Nigeria’s headline inflation moderated slightly in May, its second slowdown in two months, as a result of relative exchange rate stability and moderating fuel prices.
The National Bureau of Statistics reported headline inflation at 22.97%, down from April’s 24.2%, while food inflation declined to 21.14% from 21.79%.
The slowdown reflects a 1% naira appreciation in official markets, which eased import costs for manufacturers, and a temporary lull in global commodity prices. “The tight monetary environment and anchored exchange rate expectations played a critical role,” said Dumebi Oluwole, Senior Economist at Stears, who had projected a slowdown to 23.19%.
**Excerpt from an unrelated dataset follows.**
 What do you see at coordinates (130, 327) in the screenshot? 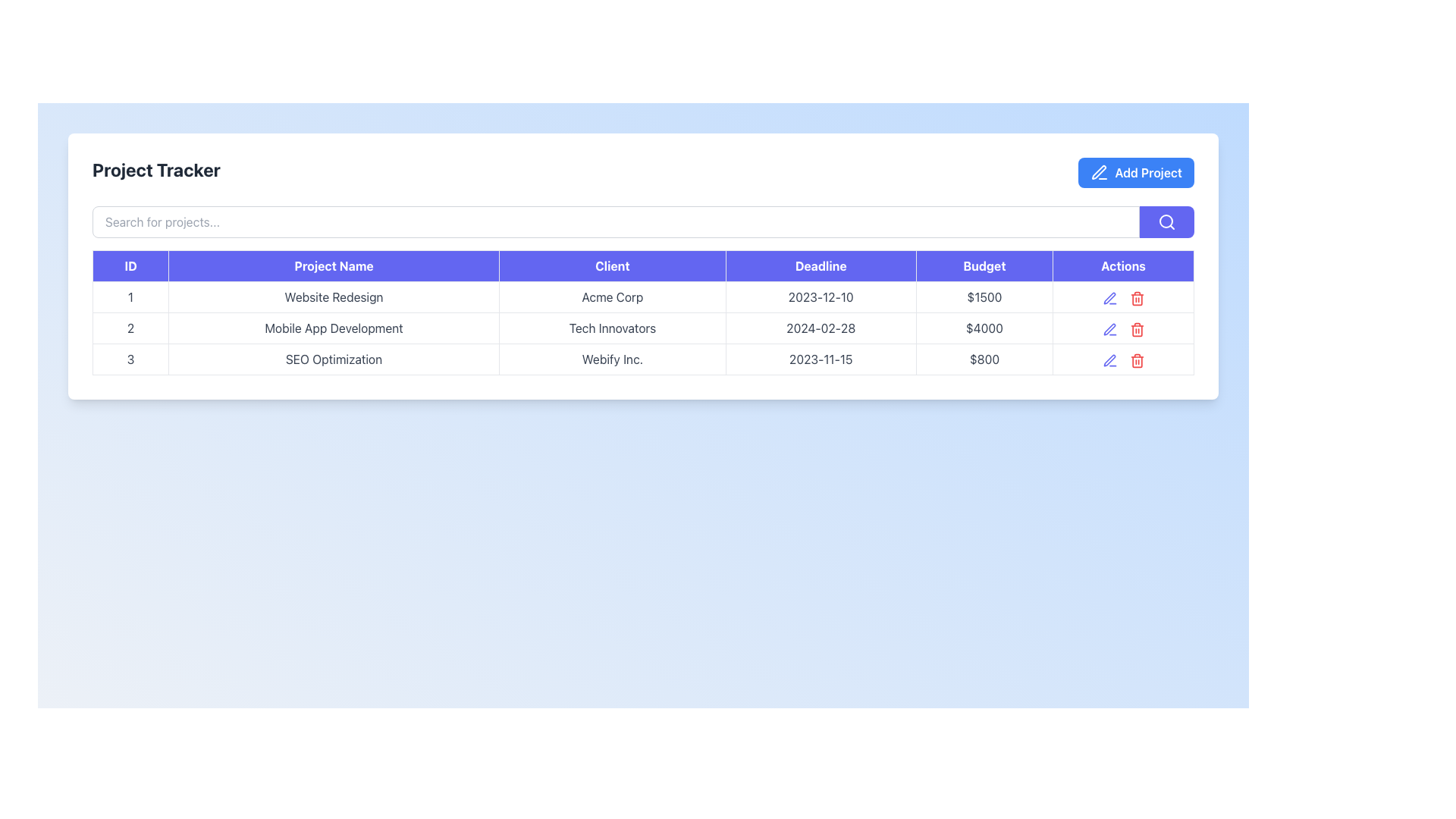
I see `text displayed in the label that shows the number '2', which is styled with a border and is located in the first column under the 'ID' heading in the second row of the table` at bounding box center [130, 327].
Olajide Oyadeyi of EconoDay noted that January’s CPI rebasing created favorable base effects, though energy and transport costs remained sticky.
However, inflation outlook remains mixed. Despite the deceleration, flooding in Benue State and parts of the Middle Belt disrupted farm-to-market supply chains, keeping food inflation elevated in localised regions. Samuel Oyekanmi, an analyst at a financial services group, Norrenberger, warned that “April’s 50% food inflation surge in Benue foreshadowed risks of regional shocks spilling into national averages.”
The Central Bank of Nigeria kept its benchmark interest rate unchanged at 27.50% in May, marking a second consecutive hold as policymakers assessed the impact of earlier tightening. The Monetary Policy Committee will closely examine the latest figures from May and June before deciding on any policy adjustments at its July meeting.